If you have an FD of the form "A, B -> C", then convert this "A, B, C" and add to a csv file. Without loss of generality, this requires that your FDs have been decomposed appropriately (only 1 consequent). Modify
vim src/main/java/data/cleaning/core/utils/Config.java
and add the path to your new fd file (following the examples for the IMDB and books datasets).
- General comments
mvn clean install
Run above everytime before running any experiments (if code was changed since the last time).
The code was implemented using the Spring dependency injection framework.
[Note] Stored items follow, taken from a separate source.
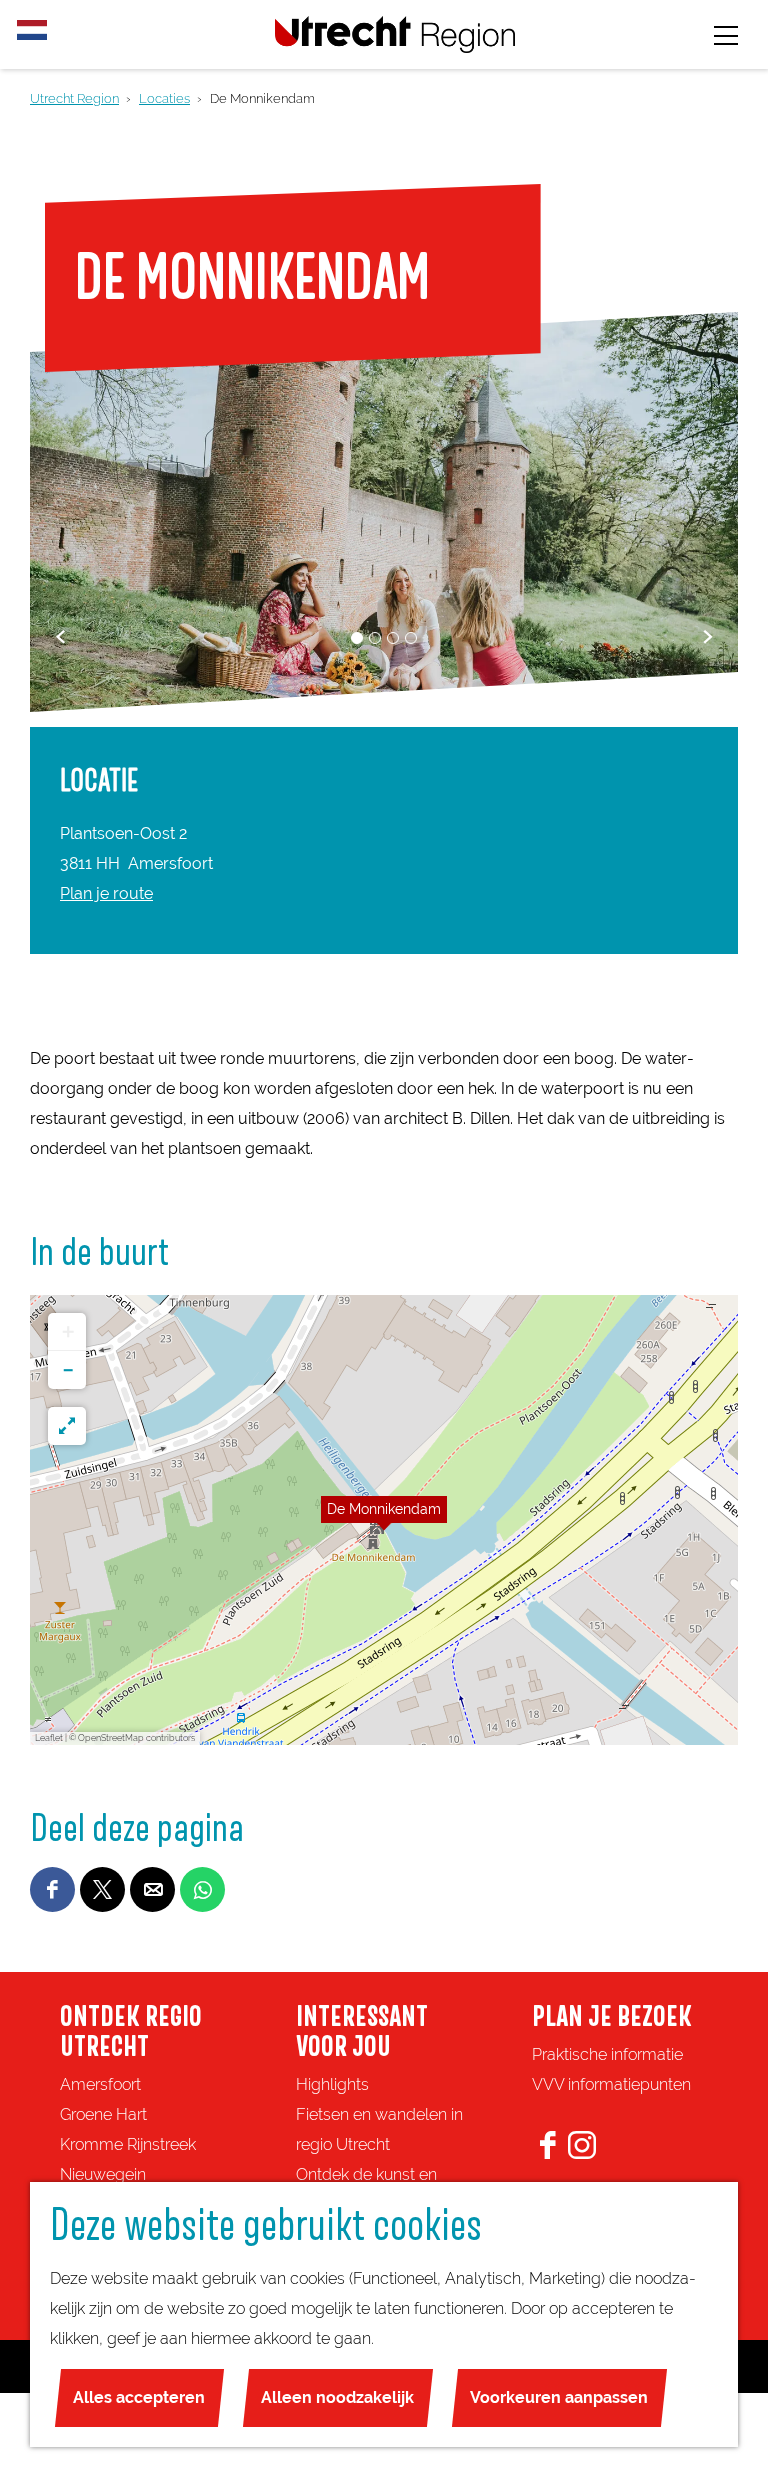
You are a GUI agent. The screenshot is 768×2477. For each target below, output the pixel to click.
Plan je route (106, 893)
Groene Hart (103, 2114)
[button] (384, 1520)
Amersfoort (100, 2084)
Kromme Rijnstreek (128, 2144)
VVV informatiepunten (611, 2084)
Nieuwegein (103, 2174)
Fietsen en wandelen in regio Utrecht (379, 2129)
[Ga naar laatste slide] (60, 636)
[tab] (357, 638)
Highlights (332, 2084)
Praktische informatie (607, 2054)
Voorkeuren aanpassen (559, 2397)
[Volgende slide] (707, 636)
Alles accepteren (139, 2397)
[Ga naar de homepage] (395, 34)
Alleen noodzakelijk (337, 2397)
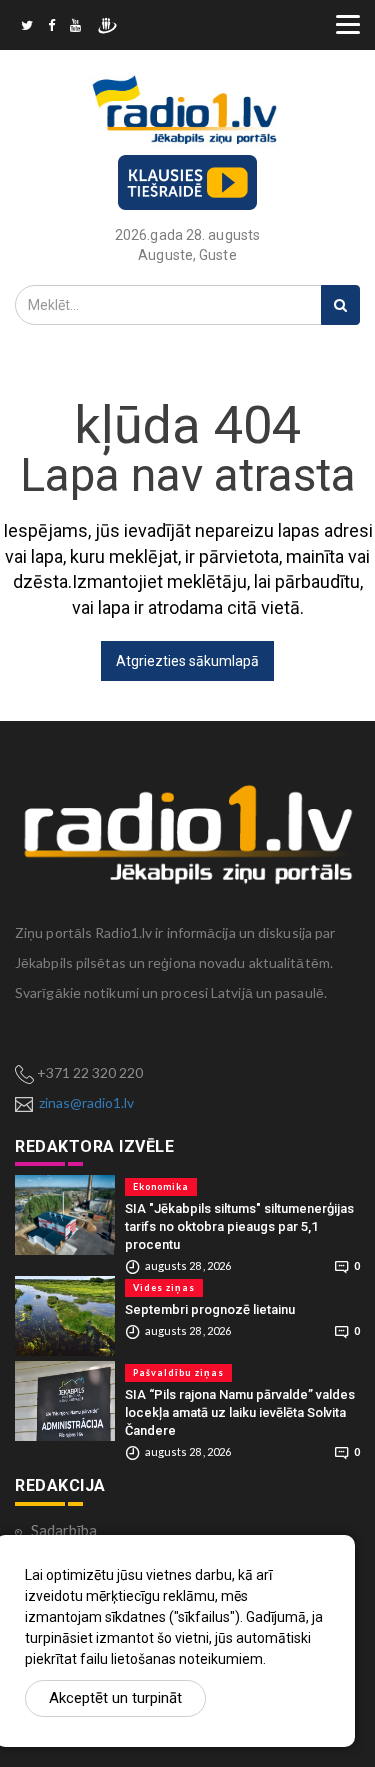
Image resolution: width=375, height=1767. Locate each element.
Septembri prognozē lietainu (210, 1309)
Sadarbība (64, 1530)
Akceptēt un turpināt (115, 1698)
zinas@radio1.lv (86, 1102)
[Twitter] (27, 28)
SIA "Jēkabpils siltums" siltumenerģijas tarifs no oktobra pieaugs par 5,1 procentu (239, 1226)
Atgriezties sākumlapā (187, 661)
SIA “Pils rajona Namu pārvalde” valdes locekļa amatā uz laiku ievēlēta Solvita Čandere (240, 1412)
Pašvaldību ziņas (178, 1372)
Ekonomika (161, 1186)
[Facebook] (51, 28)
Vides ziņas (164, 1287)
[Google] (75, 28)
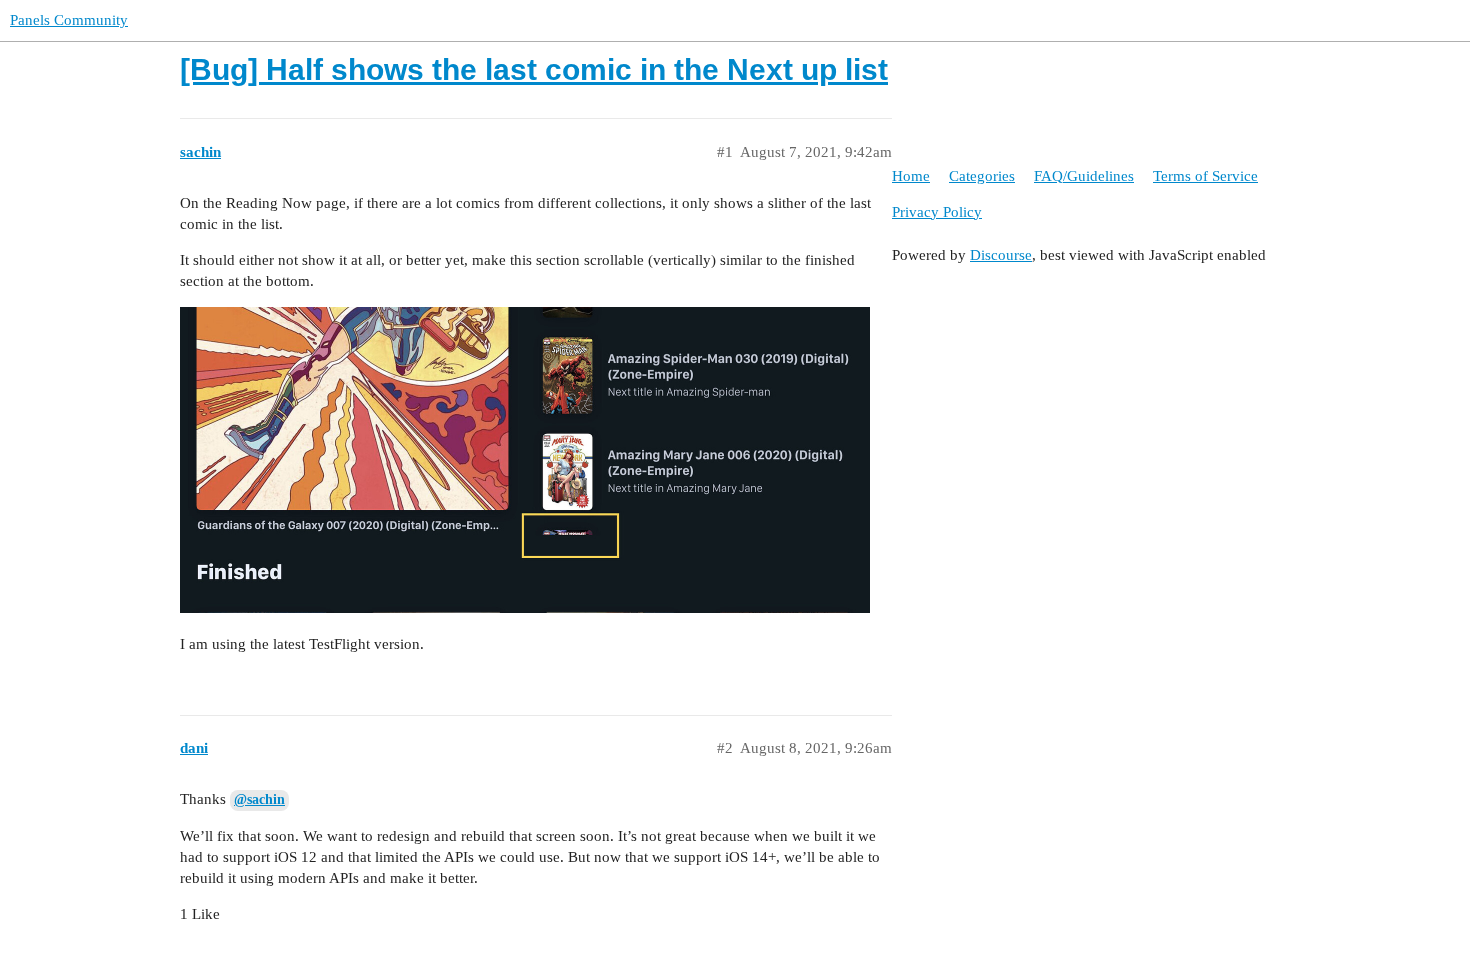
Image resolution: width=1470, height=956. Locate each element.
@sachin (259, 799)
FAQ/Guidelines (1084, 176)
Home (911, 176)
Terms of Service (1205, 176)
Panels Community (69, 20)
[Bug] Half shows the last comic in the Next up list (534, 69)
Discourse (1001, 255)
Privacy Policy (937, 212)
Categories (982, 176)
Functionality is implemented as services, while experiments are implemented as JUnit tests which call the services.
In our code, the the constrained approach is referred to as the epsilon approach, the dynamic approach is referred to as the epsilon dynamic approach, the lexical approach is referred to as the epsilon lexical approach while the weighted approach is referred to as the weighted approach (no change here).
- Replicating experiments
To replicate the experiments in our paper, you need to checkout the relevant branch. Every branch has 1 commit in its commit history which is tagged with the following naming convention- "expt_*", where "*" represents some unique identifier. You need to have the HEAD of your checkedout branch pointing at the tagged commit. Only then can you replicate the experiemnts used in the paper.
Note that if you are planning to add new functionality to our framework, you can work directly with the master branch and ignore the other branches. In this section, we are only describing how to replicate the experiments that we performed in our paper and the branches were constructed only for this purpose (for others to replicate our results).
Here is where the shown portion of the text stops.